Sleep and emotional disturbances are prevalent in systemic lupus erythematosus (SLE) patients, yet the neuroinflammatory mechanisms remain unclear. Here, we investigated this issue using pristane-induced lupus (PIL) mice. We firstly confirmed that PIL mice exhibited progressive fragmentation of NREM sleep and decreased cumulative sleep time, correlating with blood–brain barrier (BBB) leakage and IgG deposition in the paraventricular thalamus (PVT). Concurrently, PVT neurons showed aberrant excitatory activity, including a high level of cFos expression, decreased amplitude and increased rate of Ca²⁺ transients during wakefulness. Bulk RNA sequencing and protein analyses demonstrated upregulation of the cyclic GMP-AMP synthase (cGAS) −stimulator of interferon genes (STING) −TANK-binding kinase 1 (TBK1) activation pathway in PVT microglia, with elevated phosphorylation of STING (pSTING) and TBK1 (pTBK1), promoting synthesis of pro-inflammatory cytokines.
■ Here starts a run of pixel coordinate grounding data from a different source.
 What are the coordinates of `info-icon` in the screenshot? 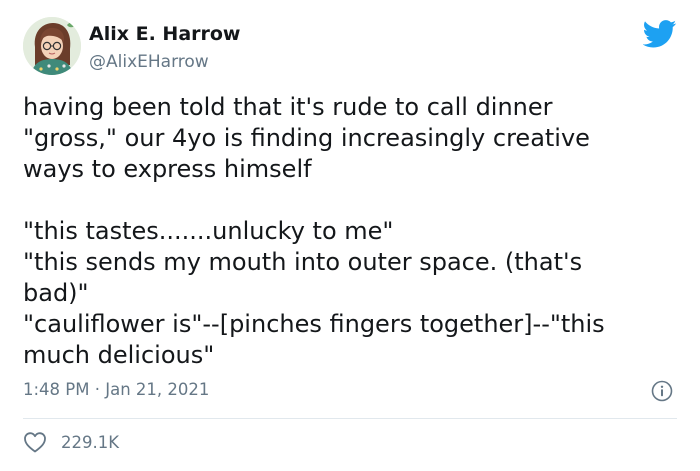 It's located at (662, 391).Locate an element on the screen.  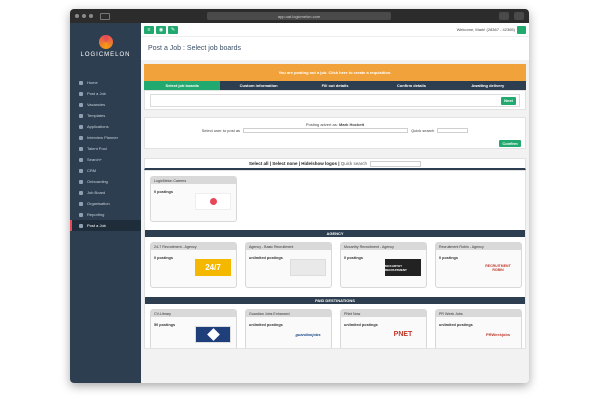
menu-icon: ≡ is located at coordinates (149, 30).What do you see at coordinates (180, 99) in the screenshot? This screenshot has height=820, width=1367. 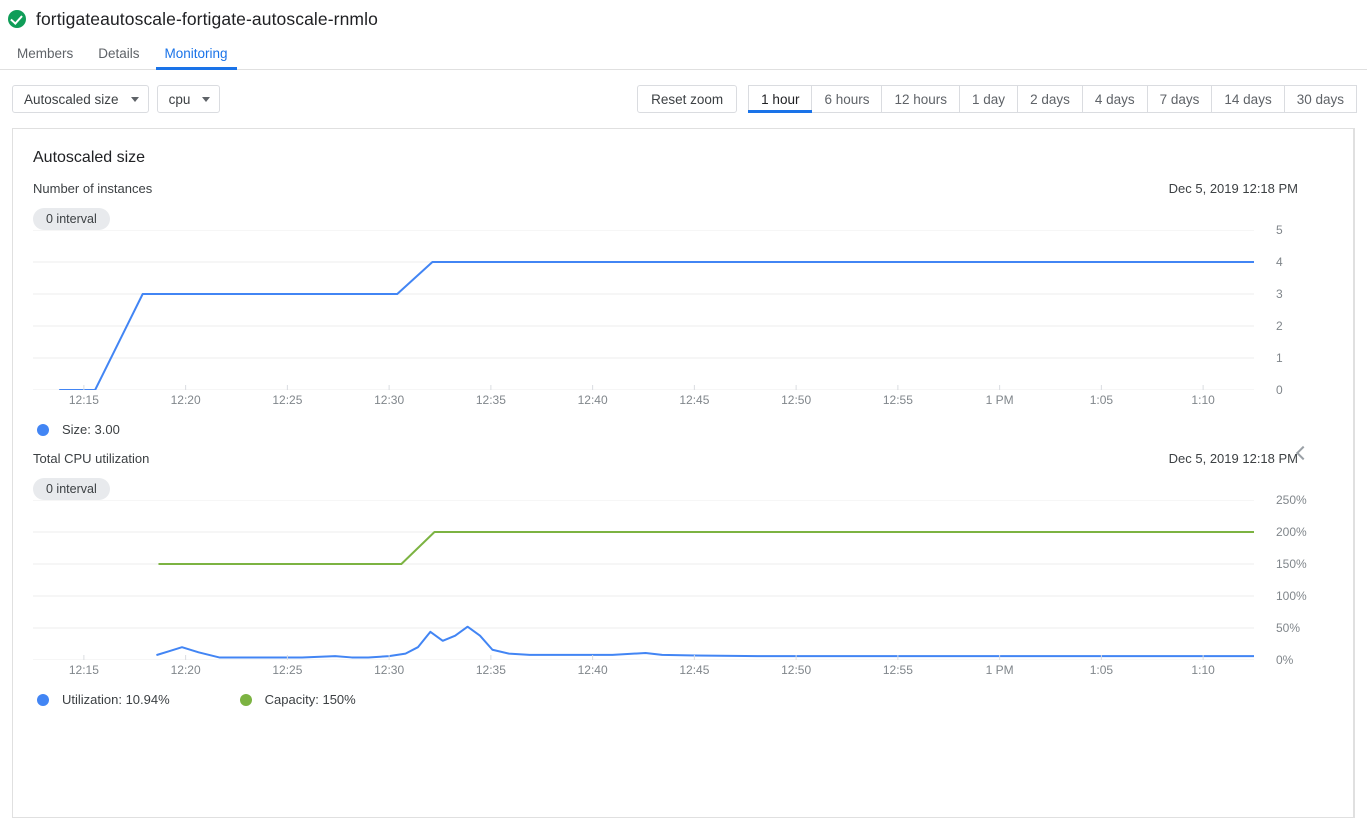 I see `resource-select-value: cpu` at bounding box center [180, 99].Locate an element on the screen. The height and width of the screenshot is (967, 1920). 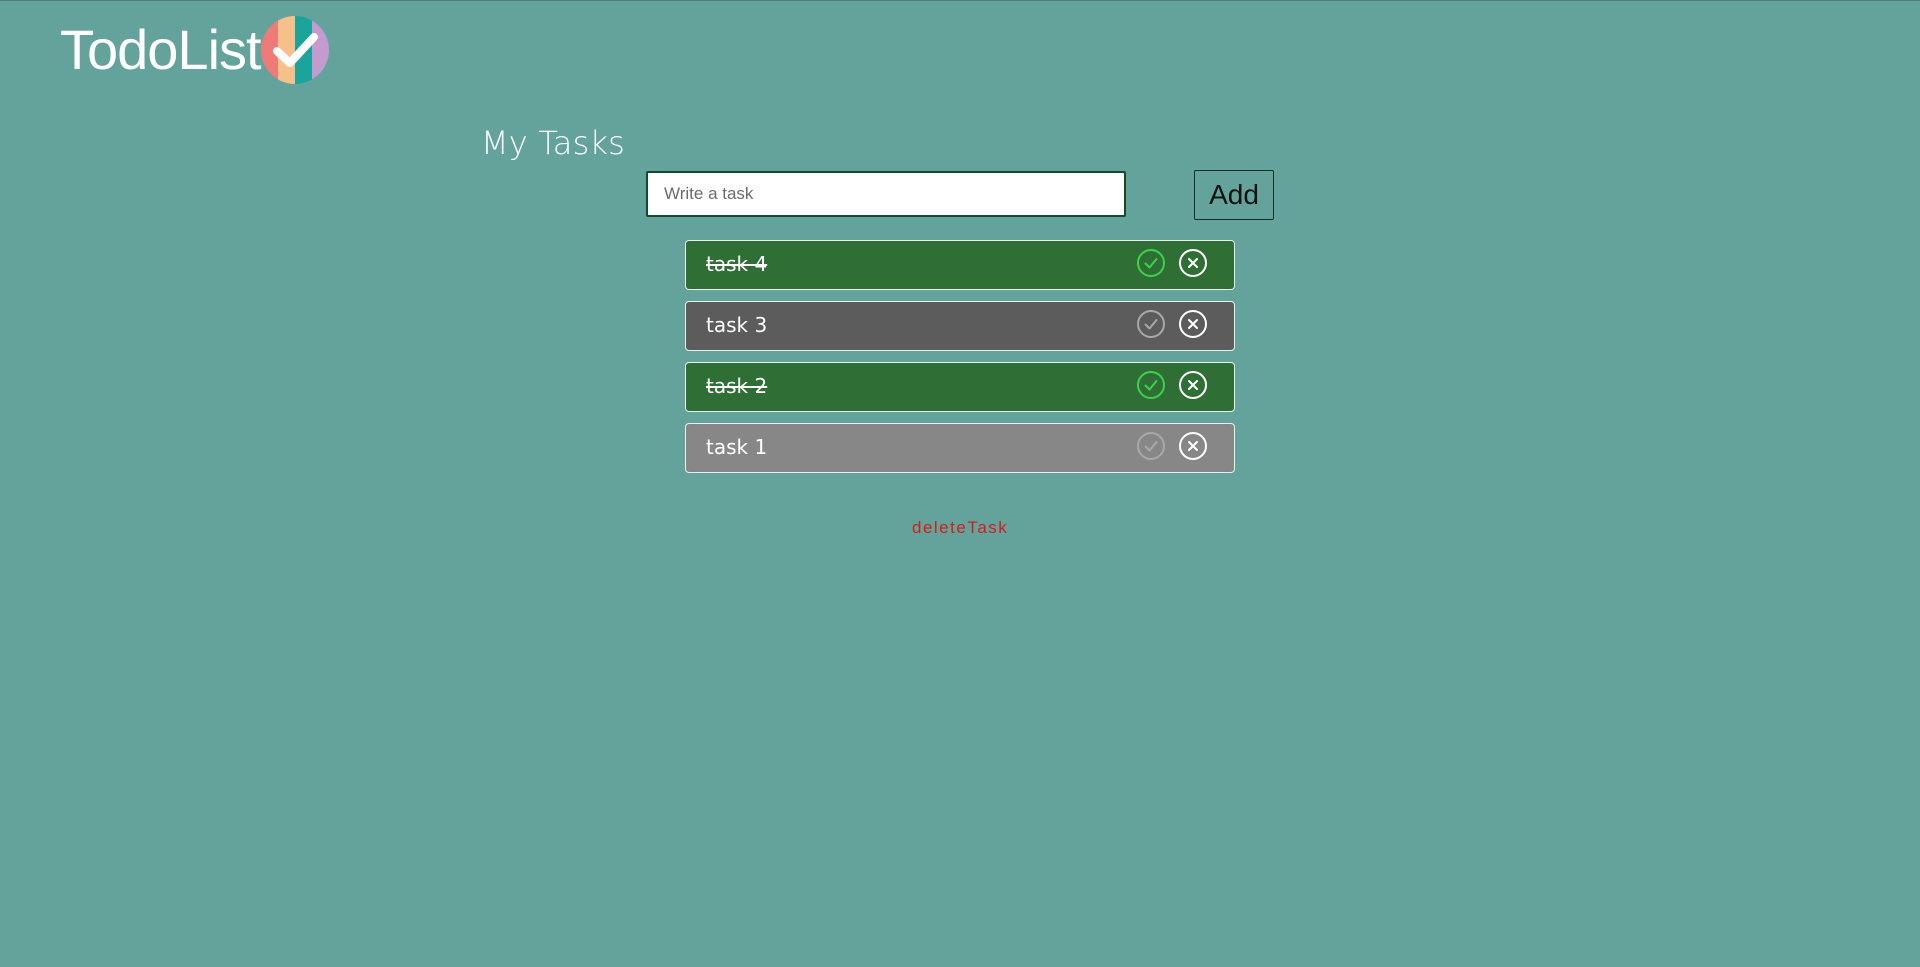
task-item: task 3 is located at coordinates (960, 326).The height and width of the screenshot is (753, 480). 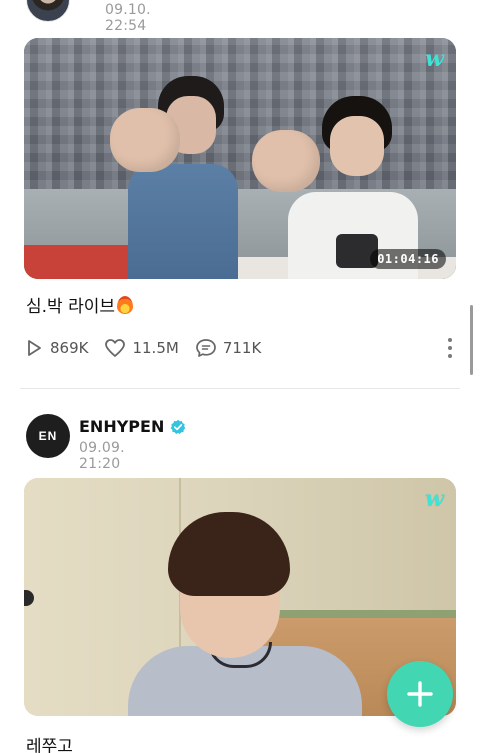 What do you see at coordinates (450, 348) in the screenshot?
I see `more-options-icon` at bounding box center [450, 348].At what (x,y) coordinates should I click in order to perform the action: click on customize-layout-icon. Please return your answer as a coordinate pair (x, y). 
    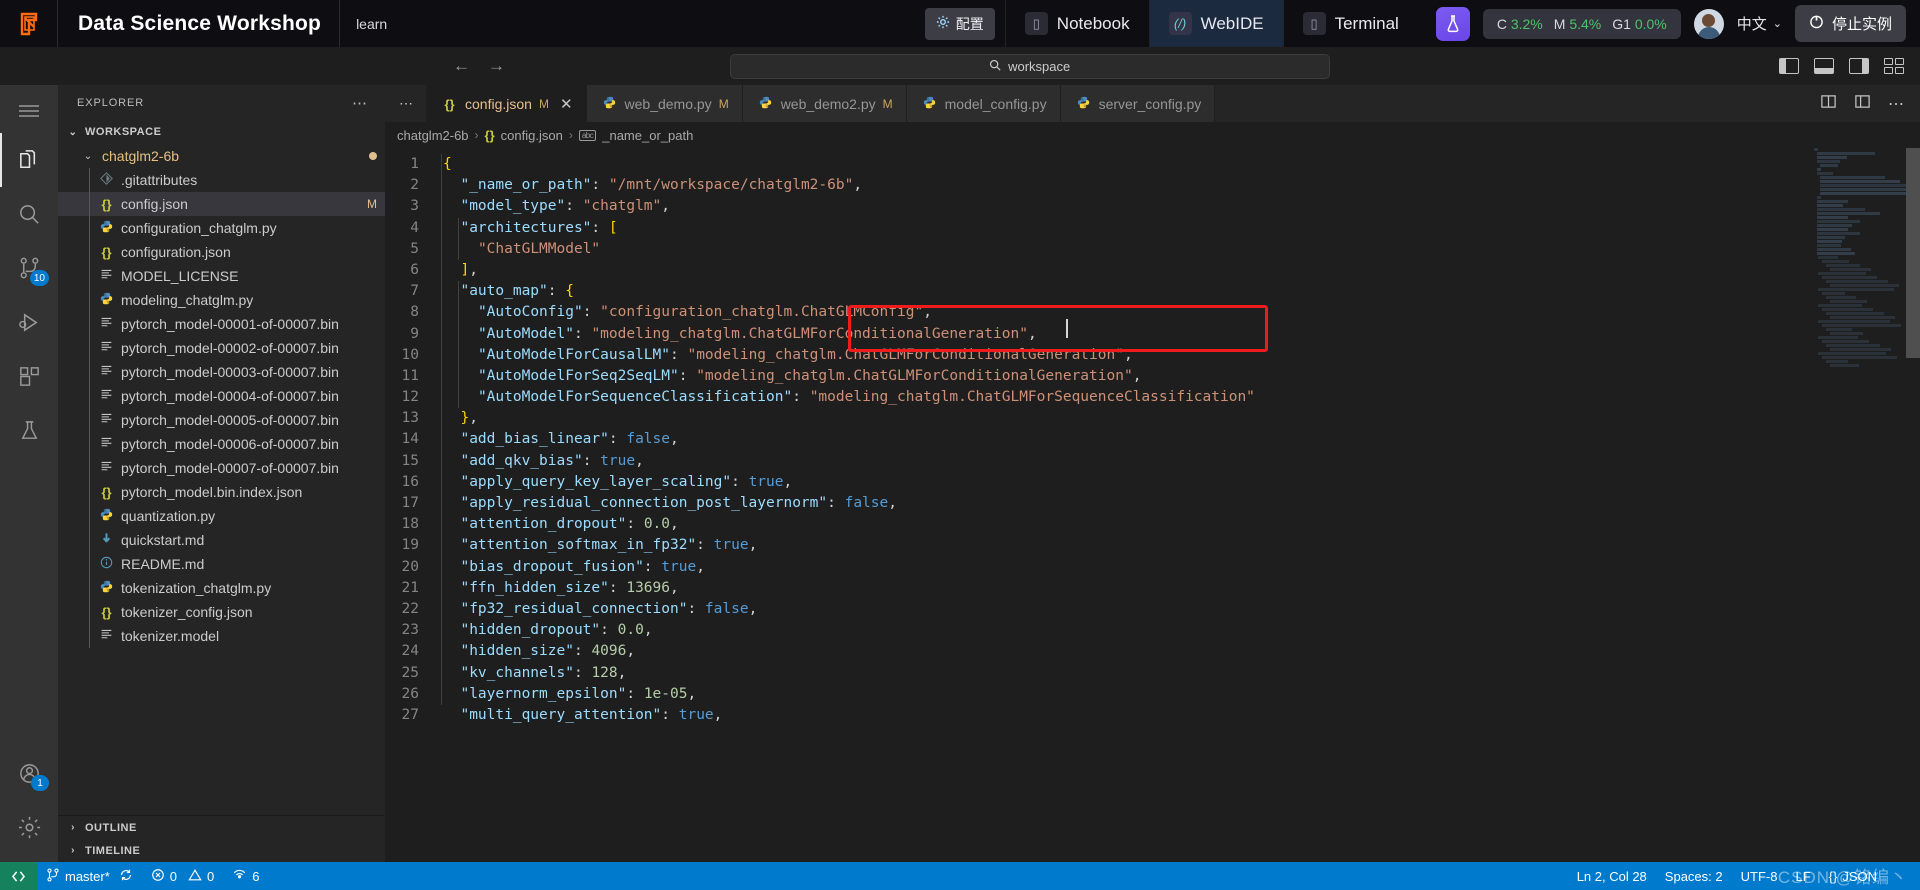
    Looking at the image, I should click on (1894, 66).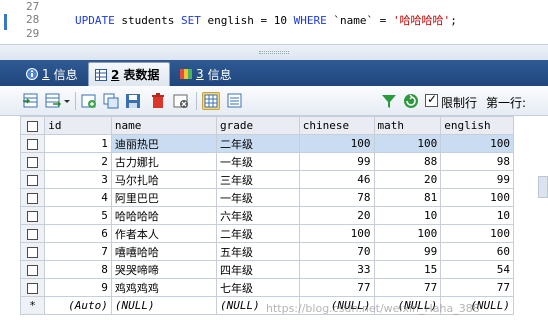 Image resolution: width=548 pixels, height=331 pixels. I want to click on cell-name: 哭哭啼啼, so click(164, 270).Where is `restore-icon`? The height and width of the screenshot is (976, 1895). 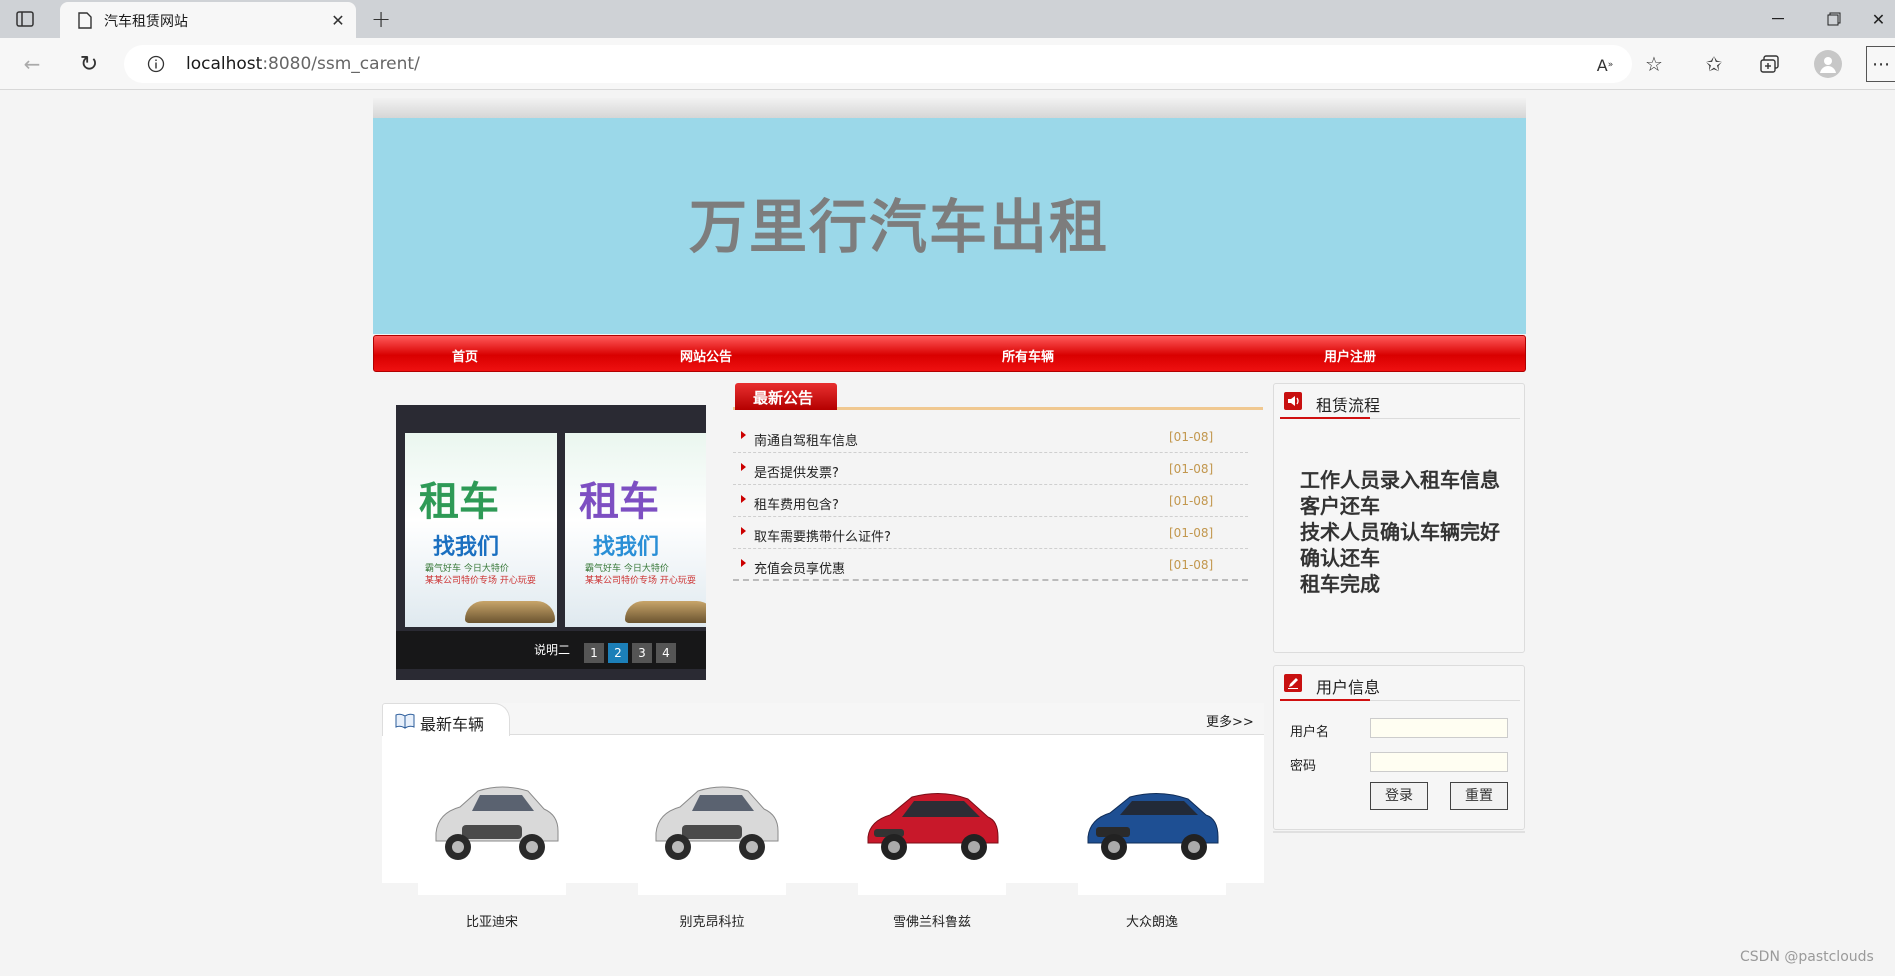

Selectively knockdown STING in microglia effectively normalized PVT neuronal excitability, restored sleep homeostasis, and ameliorated anxiety/depression-like behaviors. Notably, we identified selective expression of cannabinoid receptor type 2 (CB2R) in PVT microglia. Pharmacological CB2R activation could inhibit TBK1 phosphorylation, attenuate microglial inflammatory responses, and improve sleep and emotional disturbances. Our findings elucidate a novel neuroimmune axis in SLE-related neuropsychiatric symptoms, offering potential therapeutic avenues for mitigating neuroinflammation and associated behavioral comorbidities in lupus.